> **PROVIDED DATA**
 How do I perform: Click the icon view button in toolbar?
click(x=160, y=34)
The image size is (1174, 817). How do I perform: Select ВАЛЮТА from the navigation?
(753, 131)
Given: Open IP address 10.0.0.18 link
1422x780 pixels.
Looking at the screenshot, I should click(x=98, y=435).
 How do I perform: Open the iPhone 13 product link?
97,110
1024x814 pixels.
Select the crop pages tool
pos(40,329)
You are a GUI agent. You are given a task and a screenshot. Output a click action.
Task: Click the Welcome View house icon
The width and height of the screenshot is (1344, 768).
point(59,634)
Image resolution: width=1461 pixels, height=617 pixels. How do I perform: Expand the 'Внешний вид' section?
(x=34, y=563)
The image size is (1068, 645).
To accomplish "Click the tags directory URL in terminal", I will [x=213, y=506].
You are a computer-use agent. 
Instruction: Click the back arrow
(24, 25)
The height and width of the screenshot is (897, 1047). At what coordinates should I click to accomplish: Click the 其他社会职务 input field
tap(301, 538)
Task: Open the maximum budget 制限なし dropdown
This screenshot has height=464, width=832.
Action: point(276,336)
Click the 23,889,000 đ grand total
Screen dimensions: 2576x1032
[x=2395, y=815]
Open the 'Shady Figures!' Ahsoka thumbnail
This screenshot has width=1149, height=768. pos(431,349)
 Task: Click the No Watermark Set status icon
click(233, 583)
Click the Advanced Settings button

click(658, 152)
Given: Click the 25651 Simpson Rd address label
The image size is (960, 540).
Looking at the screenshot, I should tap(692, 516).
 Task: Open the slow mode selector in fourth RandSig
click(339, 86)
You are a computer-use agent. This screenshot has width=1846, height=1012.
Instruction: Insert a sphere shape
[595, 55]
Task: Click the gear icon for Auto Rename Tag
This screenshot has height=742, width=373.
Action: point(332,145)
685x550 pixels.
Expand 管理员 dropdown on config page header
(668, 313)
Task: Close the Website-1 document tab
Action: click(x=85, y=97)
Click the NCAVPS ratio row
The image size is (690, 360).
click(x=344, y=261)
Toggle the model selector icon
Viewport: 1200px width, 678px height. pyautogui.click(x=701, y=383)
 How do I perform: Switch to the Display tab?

> **TASK TO COMPLETE**
Provide the number of lines holding the word "agent" within the material, without any other text.

> **EXERCISE SOLUTION**
3